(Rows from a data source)
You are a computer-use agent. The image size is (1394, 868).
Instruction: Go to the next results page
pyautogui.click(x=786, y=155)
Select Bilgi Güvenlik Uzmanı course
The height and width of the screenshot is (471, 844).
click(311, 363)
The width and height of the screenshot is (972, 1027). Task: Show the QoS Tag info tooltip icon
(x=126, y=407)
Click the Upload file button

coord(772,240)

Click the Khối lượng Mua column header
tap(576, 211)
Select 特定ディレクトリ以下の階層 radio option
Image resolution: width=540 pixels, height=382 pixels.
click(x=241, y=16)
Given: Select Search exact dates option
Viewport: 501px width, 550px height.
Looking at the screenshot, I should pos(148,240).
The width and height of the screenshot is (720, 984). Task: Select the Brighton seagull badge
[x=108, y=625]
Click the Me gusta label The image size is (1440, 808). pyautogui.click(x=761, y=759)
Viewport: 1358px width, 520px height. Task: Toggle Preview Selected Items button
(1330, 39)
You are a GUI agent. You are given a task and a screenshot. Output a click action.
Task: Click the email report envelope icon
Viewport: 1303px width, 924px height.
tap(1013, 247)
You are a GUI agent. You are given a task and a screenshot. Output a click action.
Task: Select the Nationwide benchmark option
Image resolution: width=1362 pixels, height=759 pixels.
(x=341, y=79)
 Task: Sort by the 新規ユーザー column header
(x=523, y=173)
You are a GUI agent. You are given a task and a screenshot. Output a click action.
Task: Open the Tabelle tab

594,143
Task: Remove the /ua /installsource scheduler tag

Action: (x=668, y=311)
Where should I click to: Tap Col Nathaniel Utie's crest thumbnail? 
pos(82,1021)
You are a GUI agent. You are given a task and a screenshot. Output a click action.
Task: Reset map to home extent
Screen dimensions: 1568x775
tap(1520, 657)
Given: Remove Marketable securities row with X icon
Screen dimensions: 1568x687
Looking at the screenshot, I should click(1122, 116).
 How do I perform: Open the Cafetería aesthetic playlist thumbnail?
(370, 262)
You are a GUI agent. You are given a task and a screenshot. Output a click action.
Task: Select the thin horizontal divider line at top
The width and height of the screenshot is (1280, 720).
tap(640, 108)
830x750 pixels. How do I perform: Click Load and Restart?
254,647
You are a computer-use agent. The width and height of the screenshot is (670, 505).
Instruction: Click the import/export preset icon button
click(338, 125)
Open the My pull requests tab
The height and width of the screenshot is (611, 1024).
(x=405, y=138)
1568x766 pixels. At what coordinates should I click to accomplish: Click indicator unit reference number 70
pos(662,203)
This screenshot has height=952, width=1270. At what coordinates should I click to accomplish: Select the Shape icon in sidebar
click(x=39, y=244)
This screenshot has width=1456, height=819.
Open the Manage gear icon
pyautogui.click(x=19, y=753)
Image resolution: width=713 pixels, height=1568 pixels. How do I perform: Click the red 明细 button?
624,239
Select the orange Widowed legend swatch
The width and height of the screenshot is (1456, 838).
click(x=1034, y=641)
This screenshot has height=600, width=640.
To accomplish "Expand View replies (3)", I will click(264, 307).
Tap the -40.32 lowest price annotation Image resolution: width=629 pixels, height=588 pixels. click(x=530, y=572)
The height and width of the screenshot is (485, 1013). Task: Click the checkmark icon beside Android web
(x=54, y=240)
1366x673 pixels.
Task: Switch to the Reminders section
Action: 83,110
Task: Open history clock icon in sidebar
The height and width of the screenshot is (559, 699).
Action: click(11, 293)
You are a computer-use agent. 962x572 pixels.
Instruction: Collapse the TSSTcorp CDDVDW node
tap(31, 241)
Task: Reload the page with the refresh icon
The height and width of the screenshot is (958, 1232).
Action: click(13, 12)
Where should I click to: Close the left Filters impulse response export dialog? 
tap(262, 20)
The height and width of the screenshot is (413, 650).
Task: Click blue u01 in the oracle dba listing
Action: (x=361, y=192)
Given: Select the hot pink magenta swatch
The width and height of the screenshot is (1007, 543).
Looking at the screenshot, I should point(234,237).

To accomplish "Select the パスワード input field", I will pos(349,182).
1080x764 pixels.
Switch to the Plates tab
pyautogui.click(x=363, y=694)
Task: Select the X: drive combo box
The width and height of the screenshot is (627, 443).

**Problem description:** Copy out the part of the rows that opens with the line containing "The width and height of the screenshot is (720, 984)." and closes with the line containing "(x=523, y=173)", keeping the requests unchanged. In the answers, multiply each x and y coordinate by 0.55 and round to a whole number, with halves rounding up.

**Exercise result:**
The width and height of the screenshot is (720, 984). Task: Select the Brighton seagull badge
[x=59, y=344]
Click the Me gusta label The image size is (1440, 808). pyautogui.click(x=419, y=417)
Viewport: 1358px width, 520px height. Task: Toggle Preview Selected Items button
(732, 21)
You are a GUI agent. You are given a task and a screenshot. Output a click action.
Task: Click the email report envelope icon
Viewport: 1303px width, 924px height.
tap(557, 136)
You are a GUI agent. You are given a task and a screenshot. Output a click action.
Task: Select the Nationwide benchmark option
Image resolution: width=1362 pixels, height=759 pixels.
(x=188, y=43)
 Task: Sort by the 新規ユーザー column header
(x=288, y=95)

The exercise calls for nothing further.